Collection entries
- - - -

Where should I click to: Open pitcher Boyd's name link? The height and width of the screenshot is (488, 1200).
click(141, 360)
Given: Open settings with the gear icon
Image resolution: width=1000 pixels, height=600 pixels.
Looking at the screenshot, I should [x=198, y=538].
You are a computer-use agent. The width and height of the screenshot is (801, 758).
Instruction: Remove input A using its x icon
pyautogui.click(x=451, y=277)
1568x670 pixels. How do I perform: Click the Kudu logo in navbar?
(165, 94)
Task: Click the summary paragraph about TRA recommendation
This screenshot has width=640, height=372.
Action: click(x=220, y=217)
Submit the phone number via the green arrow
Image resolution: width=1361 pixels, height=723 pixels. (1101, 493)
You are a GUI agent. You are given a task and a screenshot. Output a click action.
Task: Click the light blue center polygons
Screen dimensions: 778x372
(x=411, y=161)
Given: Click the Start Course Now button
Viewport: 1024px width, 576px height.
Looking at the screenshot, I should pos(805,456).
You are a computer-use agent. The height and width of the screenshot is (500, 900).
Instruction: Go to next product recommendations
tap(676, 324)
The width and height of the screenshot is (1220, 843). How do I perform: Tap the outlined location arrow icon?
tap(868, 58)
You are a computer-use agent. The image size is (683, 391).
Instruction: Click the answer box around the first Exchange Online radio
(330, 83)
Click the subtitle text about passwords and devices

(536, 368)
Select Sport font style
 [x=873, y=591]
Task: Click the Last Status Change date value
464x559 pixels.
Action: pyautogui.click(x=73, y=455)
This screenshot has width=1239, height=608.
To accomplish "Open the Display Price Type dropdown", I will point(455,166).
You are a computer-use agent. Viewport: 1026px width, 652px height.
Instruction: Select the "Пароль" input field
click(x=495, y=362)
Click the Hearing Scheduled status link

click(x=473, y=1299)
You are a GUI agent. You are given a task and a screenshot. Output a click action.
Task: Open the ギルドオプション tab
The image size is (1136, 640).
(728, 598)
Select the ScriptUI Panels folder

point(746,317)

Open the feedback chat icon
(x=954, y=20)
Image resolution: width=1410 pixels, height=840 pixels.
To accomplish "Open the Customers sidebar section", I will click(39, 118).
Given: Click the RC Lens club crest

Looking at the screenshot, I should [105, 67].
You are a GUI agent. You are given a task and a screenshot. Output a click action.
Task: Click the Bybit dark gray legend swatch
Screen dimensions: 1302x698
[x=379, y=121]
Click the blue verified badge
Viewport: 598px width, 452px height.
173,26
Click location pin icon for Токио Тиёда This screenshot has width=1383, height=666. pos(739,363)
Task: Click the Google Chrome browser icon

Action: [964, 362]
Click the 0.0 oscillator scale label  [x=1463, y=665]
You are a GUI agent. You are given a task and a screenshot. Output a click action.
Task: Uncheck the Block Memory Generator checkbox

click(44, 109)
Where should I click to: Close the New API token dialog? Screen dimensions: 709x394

- - - -

Task instructions -
Quote the data above from the line containing "Instruction: Select the" to the line containing "Image resolution: width=1410", inclusive, and stop.

Response area -
Instruction: Select the "Пароль" input field
click(x=495, y=362)
Click the Hearing Scheduled status link

click(x=473, y=1299)
You are a GUI agent. You are given a task and a screenshot. Output a click action.
Task: Open the ギルドオプション tab
The image size is (1136, 640).
(728, 598)
Select the ScriptUI Panels folder

point(746,317)

Open the feedback chat icon
(x=954, y=20)
Image resolution: width=1410 pixels, height=840 pixels.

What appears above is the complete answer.